En revanche, pas de prise de température, car ce n’est pas un indicateur fiable. Si la personne a marché vite, ou est stressée, sa température ne reflète en aucun cas un symptôme quelconque. Pour que cela soit réellement pertinent, il faudrait réaliser deux prises de températures à intervalle, par la médecine du travail, ce qui n’est pas réaliste.

Nous avons décalé des horaires, (le matin à partir de 7h00), afin de lisser les arrivées de nos collaborateurs, que ce soit dans les transports ou sur les sites.

Côté restauration, après avoir opté pour un système de plateau-repas à emporter, avec la fermeture des salles des restaurants, ceux-ci ont rouvert avec une offre mixte : sur place dans le respect de la jauge. C’est difficile de discuter avec son voisin de tables assis à 2 mètres !

Un inconvénient majeur de « l’emporté » est le manque absolu de contrôle de la distanciation sociale. Combien de fois avons-nous vu ces tablées de collaborateurs assis côte à côte dans des salles trop petites eu égard au nombre de convives ? Au-delà cela pose en plus un nouveau problème de gestion de déchets disséminés dans les étages.

 

Et après ?

 

Clairement, je pense que l’on va changer de société. Nous sommes arrivés aux limites du système actuel et à la fin d’un cycle. À commencer par l’approvisionnement des produits sanitaires. Il est évident que le fait de tout délocaliser en Chine nous pose un problème alors que ce pays a connu un arrêt de son économie pendant plusieurs semaines et que nous restons dépendants des transports.

Sur les espaces de travail nous ne pouvons pas nous exonérer de réfléchir et d’imaginer aujourd’hui et demain. Par exemple, nous devons nous poser la question du flex office : comment se prémunir du risque d’une nouvelle contamination dans quelques temps ?

Cette crise va évidemment changer l’approche des entreprises vis-à-vis du télétravail. La vraie question est de construire aujourd’hui le télétravail, avec quel lien social ? Où sera l’esprit de la collaboration, le besoin de tribu ? Aujourd’hui, on voit bien qu’une majorité des salariés s’y sont adaptés, mais contraints et forcés. Quelle est réellement leur demande ? Tous n’ont pas une maison de campagne et une piscine pour jouir du bonheur de ce télétravail.
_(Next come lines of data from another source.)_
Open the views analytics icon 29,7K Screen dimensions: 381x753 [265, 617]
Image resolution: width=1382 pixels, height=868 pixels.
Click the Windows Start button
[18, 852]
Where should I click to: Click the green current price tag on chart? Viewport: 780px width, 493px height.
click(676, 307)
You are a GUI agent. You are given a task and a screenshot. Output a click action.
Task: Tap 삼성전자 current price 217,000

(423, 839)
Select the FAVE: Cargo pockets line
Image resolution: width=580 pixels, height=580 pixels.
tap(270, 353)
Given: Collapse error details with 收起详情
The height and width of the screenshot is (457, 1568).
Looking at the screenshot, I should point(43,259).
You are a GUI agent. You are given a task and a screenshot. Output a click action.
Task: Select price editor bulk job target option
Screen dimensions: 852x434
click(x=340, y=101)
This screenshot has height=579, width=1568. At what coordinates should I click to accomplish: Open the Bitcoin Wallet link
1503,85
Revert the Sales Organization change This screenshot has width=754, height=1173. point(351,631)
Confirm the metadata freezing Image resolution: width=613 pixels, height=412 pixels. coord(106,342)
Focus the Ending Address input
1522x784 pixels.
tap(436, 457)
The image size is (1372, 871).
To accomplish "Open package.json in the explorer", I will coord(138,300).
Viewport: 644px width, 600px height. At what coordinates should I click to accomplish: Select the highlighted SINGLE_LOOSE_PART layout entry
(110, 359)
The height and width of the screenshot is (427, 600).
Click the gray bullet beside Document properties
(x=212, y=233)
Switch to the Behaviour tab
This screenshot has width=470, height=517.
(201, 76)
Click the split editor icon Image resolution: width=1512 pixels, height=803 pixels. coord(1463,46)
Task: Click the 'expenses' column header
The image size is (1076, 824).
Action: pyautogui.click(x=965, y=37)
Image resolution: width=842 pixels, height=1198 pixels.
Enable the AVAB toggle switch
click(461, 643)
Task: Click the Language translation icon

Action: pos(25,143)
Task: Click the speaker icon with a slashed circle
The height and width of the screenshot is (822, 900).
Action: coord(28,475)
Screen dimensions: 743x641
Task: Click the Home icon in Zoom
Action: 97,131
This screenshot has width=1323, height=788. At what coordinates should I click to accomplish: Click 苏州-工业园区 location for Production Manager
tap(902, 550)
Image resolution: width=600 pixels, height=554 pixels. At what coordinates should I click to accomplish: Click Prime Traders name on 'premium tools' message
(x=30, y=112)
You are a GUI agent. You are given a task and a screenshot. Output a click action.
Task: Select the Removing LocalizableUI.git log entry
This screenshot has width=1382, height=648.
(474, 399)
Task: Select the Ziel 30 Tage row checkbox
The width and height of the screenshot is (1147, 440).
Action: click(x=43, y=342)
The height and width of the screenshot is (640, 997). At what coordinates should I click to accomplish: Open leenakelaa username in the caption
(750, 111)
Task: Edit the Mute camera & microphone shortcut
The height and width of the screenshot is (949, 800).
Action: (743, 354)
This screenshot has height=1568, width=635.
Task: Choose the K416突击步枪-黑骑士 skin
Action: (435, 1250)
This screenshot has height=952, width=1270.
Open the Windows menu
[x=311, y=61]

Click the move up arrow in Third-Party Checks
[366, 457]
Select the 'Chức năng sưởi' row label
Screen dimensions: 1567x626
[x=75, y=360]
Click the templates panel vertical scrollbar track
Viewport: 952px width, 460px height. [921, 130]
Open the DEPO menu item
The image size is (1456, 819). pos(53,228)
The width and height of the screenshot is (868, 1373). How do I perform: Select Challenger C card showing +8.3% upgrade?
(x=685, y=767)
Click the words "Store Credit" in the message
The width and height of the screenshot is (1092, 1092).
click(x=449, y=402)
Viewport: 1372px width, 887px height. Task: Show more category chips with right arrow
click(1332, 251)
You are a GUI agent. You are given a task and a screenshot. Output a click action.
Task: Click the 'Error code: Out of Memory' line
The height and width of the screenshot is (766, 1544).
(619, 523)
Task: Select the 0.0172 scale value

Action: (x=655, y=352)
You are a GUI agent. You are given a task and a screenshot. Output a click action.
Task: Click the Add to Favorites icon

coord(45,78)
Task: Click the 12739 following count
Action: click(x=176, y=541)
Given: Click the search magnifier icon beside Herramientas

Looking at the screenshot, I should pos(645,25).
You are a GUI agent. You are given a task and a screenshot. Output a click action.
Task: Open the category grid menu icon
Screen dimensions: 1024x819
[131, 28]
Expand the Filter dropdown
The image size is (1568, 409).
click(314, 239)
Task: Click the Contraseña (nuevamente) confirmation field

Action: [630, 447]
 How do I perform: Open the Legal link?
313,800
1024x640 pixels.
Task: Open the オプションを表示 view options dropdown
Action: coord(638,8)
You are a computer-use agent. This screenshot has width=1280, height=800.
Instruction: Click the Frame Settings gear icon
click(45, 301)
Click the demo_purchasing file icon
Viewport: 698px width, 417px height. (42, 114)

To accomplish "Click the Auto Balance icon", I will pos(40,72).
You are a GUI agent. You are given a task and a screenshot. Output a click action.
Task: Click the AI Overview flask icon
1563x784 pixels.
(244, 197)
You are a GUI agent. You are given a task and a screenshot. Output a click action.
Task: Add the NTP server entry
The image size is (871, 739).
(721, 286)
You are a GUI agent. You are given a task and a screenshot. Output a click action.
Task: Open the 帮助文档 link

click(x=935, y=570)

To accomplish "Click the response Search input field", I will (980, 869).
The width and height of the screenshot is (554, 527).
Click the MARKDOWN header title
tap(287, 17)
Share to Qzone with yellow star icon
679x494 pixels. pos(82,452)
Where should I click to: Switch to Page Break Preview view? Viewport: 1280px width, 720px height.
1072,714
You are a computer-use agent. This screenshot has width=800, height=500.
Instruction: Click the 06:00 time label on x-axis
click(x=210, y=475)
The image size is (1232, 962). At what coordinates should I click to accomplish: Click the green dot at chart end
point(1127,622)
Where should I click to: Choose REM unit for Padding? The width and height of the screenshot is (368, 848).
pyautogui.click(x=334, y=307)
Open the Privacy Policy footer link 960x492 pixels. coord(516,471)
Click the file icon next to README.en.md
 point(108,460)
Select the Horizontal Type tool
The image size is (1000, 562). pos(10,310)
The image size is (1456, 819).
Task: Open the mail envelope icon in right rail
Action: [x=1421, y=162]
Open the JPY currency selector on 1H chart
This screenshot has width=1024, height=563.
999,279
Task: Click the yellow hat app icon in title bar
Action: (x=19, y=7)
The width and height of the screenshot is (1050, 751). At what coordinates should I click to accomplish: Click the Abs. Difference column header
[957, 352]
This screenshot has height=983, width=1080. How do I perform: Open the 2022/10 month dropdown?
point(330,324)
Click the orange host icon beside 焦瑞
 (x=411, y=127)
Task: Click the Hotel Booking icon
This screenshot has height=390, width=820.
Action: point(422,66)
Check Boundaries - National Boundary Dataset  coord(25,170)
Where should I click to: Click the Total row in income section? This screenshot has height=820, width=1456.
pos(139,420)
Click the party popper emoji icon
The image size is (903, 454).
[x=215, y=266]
Combien sont-ils à tourner en rond dans 45, voire 20 m², à partager un bureau/salon avec son conjoint, ses enfants ? Pour quelles fonctions et comment ?  Tout ceci reste à valider.

Personnellement, j’ai perdu en efficacité avec des journées de 10 à 12h perdues en recherche d’informations et faute de disponibilité de mes interlocuteurs, mobilisé par des visio-conférences sans fin …

Quel est aussi l’intérêt demain de construire ou d’exploiter de très grands immeubles de 40 000, 80 000 ou 120 000 m² ?

Est-il toujours pertinent de concentrer l’activité sur un seul gros site ? À mon sens cela expose l’entreprise à des risques majeurs… comme l’absence de sites de repli.

Nous allons par ailleurs observer un changement signifiant dans le rapport au travail, notamment chez les jeunes générations, avec un phénomène de délocalisation en régions pour des raisons de qualité de vie, de sens et de mobilité…

Il y a là beaucoup de questions qu’il va falloir se poser. La page est à remplir.

En tant que DET (Directeurs de l’Environnement de Travail, NDLR), nous ne sommes pas seulement parties prenantes, nous sommes en position de pivot dans cette réflexion, ne serait-ce que par l’expérience de notre quotidien ces derniers mois.

Enfin, nous échangeons et nous réfléchissons sur le futur de nos immeubles et de notre métier au sein de notre association, l’ARSEG.  Nous ne sommes qu’au début de la réflexion. Une chose est sûre : il y aura du changement.